Rolls-Royce is working “very closely” on the engine requirements for a 787-10X development being considered by Boeing, according to Trent 1000 program director Simon Carlisle. “The goal is to be ready with an engine for the whole  family,” so if Boeing looks at payload/range or economics “so will Rolls-Royce.”
The UK engine manufacturer is confident that the Trent 1000 engine, developed to power the much-delayed Boeing 787, will be a mature product when it enters service with Japan’s All Nippon Airways (ANA) later this year. Carlisle said the Trent 1000 is “the only engine certificated to 74,000 pounds thrust, [approved for] 330 minutes extended-range twin-engine operations, [to have performed] over 1,000 flights [and flown] over 2,800 hours.” The 787 flight test program has “gone very well for us,” according to R-R, which has almost 50 engines completed or in manufacture.
In May, two significant Trent 1000 flight test activities remained to be conducted: extended-range twin-engine operations clearance and function and reliability trials. But the engine development had been held back by that of the airframe, which has been delayed by more than three years. “The program has been much slower than we would have liked,” said Carlisle. “I guess we’ll never know what 2007 entry-into-service would have been like, but the engine is now much more reliable.”
Next month, Boeing will conduct 787 operational validation flights with ANA. Rolls-Royce said a high level of support–both people and parts–is being established ahead of service entry–initially in Japan, then in Europe and on the U.S. West Coast.
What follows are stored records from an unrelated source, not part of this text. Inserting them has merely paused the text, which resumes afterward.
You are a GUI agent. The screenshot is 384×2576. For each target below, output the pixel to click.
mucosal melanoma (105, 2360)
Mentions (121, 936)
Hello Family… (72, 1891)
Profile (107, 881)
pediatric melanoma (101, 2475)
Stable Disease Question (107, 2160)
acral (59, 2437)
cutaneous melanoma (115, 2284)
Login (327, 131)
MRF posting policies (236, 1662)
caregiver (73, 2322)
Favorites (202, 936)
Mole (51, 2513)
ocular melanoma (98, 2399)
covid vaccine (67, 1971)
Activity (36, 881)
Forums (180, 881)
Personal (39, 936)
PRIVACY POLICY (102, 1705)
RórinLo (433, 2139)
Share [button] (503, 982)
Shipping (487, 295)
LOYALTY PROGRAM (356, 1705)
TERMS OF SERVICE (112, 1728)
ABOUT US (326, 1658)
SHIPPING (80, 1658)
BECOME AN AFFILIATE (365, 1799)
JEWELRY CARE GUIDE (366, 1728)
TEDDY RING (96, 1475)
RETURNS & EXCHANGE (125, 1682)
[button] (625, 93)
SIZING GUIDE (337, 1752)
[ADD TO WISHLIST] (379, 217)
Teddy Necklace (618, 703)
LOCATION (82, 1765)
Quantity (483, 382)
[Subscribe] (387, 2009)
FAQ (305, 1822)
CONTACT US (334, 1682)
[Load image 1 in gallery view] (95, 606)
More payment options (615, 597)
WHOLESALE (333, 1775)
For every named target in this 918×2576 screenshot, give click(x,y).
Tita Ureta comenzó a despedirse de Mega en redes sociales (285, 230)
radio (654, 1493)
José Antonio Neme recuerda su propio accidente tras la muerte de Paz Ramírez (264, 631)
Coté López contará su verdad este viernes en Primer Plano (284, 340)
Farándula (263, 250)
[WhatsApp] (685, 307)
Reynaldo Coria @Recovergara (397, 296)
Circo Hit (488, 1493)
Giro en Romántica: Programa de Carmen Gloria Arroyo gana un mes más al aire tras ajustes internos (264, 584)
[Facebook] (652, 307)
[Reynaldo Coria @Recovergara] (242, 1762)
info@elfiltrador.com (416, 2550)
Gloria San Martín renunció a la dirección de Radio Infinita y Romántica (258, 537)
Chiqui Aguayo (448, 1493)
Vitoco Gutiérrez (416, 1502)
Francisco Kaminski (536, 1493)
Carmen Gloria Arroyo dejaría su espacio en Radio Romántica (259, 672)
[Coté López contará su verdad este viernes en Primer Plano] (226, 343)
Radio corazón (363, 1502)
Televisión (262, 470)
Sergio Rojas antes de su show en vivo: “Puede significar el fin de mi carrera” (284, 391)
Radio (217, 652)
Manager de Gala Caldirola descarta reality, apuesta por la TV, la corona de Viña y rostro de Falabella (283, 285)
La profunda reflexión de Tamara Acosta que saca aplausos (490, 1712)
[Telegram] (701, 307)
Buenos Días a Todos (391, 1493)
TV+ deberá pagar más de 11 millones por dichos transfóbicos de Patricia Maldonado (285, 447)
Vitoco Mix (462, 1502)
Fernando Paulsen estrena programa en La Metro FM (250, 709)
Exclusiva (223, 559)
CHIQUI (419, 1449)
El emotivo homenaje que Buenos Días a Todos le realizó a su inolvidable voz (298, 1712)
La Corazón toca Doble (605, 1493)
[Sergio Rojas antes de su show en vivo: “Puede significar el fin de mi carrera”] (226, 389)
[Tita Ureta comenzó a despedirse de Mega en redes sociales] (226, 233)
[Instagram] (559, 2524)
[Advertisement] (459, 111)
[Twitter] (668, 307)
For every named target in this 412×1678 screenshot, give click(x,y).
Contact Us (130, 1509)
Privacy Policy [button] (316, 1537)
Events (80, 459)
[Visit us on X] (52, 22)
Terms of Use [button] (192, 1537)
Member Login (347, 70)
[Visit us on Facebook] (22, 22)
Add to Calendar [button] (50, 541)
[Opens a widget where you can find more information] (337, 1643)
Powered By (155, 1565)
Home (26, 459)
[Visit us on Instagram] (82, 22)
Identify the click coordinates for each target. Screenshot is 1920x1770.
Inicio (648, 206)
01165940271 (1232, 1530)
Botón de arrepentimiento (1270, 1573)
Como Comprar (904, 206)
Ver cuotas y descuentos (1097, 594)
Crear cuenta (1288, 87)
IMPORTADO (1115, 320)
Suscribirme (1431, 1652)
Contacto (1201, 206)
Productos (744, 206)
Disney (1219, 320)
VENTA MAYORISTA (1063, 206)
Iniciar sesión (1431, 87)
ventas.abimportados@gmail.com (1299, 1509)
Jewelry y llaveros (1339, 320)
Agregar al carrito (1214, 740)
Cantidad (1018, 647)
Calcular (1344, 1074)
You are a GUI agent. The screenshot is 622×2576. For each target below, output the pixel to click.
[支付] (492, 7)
The engine manufacturer, which is “seeing more [sales] campaign activity” as airlines are “beginning to wind up acquisitions in anticipation of the end of the recession,” expects to see order decisions coming at the end of the year. It claims a 50-percent customer share, saying that one of its 21 Trent 1000 customers remains “unannounced,” while another is a private customer.
At ranges below 3,000 nm, a new Trent 1000 delivers up to a 1.5 percent advantage over its competitor, according to program chief engineer Andrew Green. “The [engine’s] superior performance retention is worth an additional one percent through [more efficient] fuel burn, saving over $1 million per aircraft over 15 years,” he explained.
Rolls-Royce has already developed A and B variants, and Carlisle said a planned Trent 1000C, and the 787-10X, will be “all about economy.” The manufacturer is evaluating all phases of economic fuel burn as it seeks to understand Boeing requirements so it can provide all necessary thrust.
Claiming that the Trent 1000 delivers the best lifetime fuel-burn for the 787, Rolls-Royce said the engine offers very significant margins over likely future emissions standards on noise, smoke, carbon dioxide, nitrous oxide and ultra-hydrocarbons. Green said the 787-8’s claimed QC0.25 noise quotient is “pretty unprecedented.”
Green also said the Trent family, which has logged some 65 million flying hours, has enjoyed a 15-percent efficiency improvement since the advent of the Trent 700. The smaller engine benefits from both the Trent 800 and Trent 1000. The latter is contributing technology to the Trent 900 product-improvement program now under way and, in turn, the Trent 800. The company is considering how best to deliver new Trent 1000s from its Asian factory in Singapore to Boeing’s final assembly line in the U.S.